▸ **WHAT TO PRODUCE**:
Please restate word for word the lines of the entries below from the one with "The width and height of the screenshot is (370, 182)." to the one with "Viewport: 903px width, 460px", inclusive, and leave out every picture.

▸ **MATERIAL PROVIDED**:
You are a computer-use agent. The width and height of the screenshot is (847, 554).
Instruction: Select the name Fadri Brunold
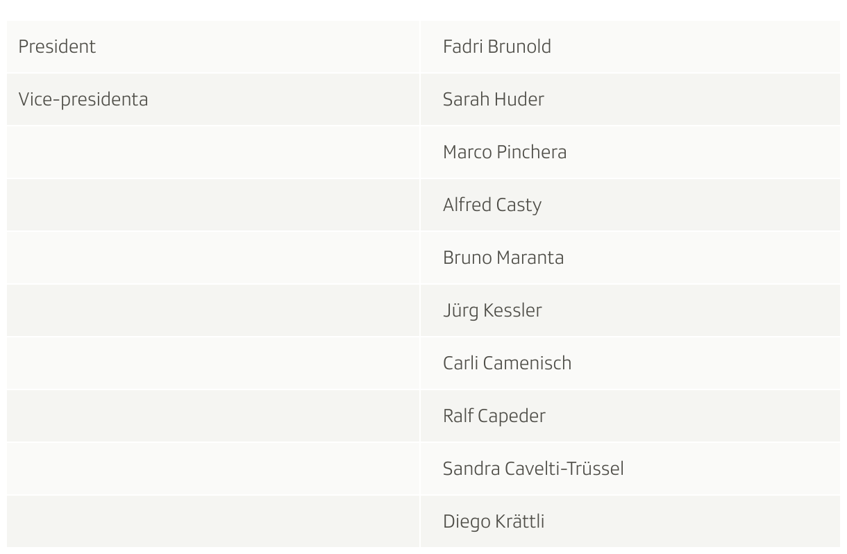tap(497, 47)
==
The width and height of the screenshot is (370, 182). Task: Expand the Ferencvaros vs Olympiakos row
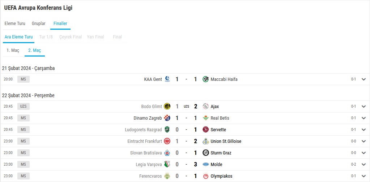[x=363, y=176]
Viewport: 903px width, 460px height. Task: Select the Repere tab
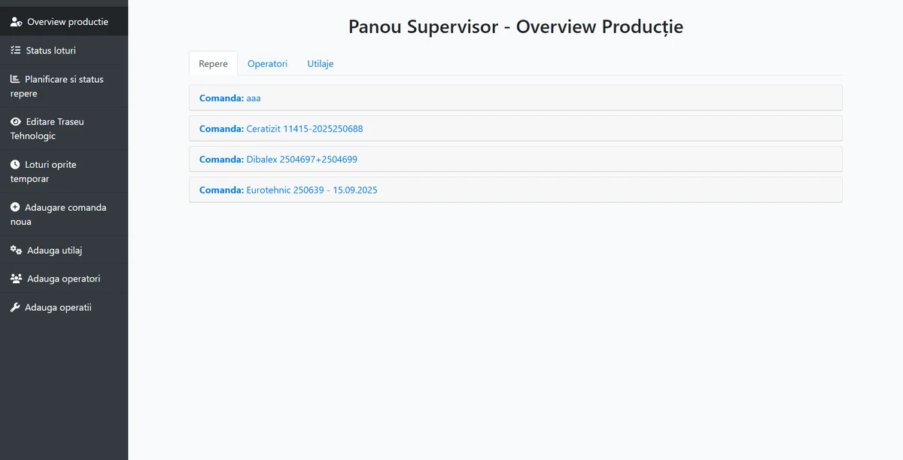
---
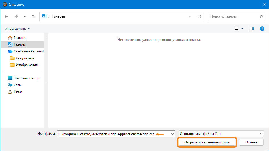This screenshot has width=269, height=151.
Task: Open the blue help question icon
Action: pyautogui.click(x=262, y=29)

▸ **WRITTEN REPLY**:
The width and height of the screenshot is (370, 182). Task: Expand the Ferencvaros vs Olympiakos row
[x=363, y=176]
Viewport: 903px width, 460px height. Task: Select the Repere tab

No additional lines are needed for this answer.